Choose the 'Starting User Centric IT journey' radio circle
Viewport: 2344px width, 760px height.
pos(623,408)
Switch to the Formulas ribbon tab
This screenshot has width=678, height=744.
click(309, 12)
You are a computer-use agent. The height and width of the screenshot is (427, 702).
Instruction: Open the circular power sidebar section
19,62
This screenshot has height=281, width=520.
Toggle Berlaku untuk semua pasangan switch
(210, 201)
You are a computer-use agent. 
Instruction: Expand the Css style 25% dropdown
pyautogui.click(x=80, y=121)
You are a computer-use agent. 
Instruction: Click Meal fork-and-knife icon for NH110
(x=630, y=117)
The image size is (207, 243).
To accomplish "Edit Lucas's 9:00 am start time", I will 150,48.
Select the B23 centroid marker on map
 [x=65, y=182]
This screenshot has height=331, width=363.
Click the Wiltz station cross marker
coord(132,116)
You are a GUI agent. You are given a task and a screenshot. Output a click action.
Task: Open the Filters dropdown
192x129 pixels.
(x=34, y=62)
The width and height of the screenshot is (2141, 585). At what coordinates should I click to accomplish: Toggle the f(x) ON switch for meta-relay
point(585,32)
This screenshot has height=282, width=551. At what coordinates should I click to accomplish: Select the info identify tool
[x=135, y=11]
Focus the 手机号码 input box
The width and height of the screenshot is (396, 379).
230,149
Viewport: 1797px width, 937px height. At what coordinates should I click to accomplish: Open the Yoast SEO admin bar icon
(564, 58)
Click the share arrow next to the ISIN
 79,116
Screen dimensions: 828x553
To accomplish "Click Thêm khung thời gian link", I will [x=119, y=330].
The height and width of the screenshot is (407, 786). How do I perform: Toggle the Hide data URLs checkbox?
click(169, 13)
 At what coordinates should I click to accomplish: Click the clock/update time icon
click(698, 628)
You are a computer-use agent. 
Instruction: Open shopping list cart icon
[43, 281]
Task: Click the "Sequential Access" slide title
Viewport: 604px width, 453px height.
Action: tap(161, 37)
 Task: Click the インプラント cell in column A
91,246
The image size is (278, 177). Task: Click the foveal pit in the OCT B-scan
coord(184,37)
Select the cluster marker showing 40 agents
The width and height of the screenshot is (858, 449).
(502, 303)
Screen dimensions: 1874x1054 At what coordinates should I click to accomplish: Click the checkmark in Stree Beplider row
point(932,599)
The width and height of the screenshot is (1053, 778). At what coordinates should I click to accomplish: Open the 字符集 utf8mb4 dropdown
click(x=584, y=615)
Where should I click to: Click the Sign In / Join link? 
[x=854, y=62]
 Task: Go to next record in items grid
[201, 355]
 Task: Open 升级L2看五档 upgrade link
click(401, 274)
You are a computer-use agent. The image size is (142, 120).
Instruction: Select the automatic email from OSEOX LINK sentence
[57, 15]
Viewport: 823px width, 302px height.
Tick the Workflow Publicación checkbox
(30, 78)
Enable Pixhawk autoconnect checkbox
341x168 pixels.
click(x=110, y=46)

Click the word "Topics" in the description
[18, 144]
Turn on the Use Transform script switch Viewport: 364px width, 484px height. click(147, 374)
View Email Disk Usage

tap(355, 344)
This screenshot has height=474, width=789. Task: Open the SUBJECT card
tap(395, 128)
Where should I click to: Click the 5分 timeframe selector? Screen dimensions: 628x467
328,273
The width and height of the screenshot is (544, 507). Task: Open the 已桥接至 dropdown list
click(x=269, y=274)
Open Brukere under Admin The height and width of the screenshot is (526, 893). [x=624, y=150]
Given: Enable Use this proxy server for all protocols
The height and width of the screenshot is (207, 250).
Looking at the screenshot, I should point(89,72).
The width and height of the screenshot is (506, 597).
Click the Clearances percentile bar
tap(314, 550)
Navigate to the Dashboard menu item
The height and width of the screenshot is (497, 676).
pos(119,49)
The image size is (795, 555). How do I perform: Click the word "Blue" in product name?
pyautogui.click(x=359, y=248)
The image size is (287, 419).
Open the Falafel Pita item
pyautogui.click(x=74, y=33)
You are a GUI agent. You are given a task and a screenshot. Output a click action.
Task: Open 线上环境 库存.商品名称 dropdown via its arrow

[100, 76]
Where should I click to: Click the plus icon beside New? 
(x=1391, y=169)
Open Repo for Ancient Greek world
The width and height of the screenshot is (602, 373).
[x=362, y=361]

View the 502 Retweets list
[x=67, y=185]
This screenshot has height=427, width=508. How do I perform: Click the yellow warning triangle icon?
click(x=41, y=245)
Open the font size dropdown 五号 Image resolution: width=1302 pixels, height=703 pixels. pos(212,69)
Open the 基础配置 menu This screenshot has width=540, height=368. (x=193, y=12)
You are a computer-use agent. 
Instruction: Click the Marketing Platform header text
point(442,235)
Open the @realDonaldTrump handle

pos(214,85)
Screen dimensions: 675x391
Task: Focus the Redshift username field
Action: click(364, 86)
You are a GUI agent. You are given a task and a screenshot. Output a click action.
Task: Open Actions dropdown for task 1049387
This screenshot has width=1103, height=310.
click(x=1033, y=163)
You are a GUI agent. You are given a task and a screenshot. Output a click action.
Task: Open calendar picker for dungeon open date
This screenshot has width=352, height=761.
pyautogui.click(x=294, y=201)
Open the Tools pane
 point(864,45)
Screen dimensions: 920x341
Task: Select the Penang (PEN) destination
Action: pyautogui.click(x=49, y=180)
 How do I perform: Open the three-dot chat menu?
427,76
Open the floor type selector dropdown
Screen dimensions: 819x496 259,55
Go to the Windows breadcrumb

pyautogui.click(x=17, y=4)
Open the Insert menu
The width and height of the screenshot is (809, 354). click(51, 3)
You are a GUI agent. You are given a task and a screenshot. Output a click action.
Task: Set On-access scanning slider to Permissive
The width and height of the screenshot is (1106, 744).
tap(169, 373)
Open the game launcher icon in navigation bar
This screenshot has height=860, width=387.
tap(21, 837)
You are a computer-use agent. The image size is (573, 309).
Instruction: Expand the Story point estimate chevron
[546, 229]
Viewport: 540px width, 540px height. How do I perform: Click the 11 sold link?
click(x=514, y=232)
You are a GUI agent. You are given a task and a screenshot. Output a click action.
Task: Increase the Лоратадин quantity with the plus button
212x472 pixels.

★ ★ ★ ★

What you give back should be exactly the lines from the one with "Task: Increase the" through the final line of the listing, and no others.

Task: Increase the Лоратадин quantity with the plus button
212x472 pixels.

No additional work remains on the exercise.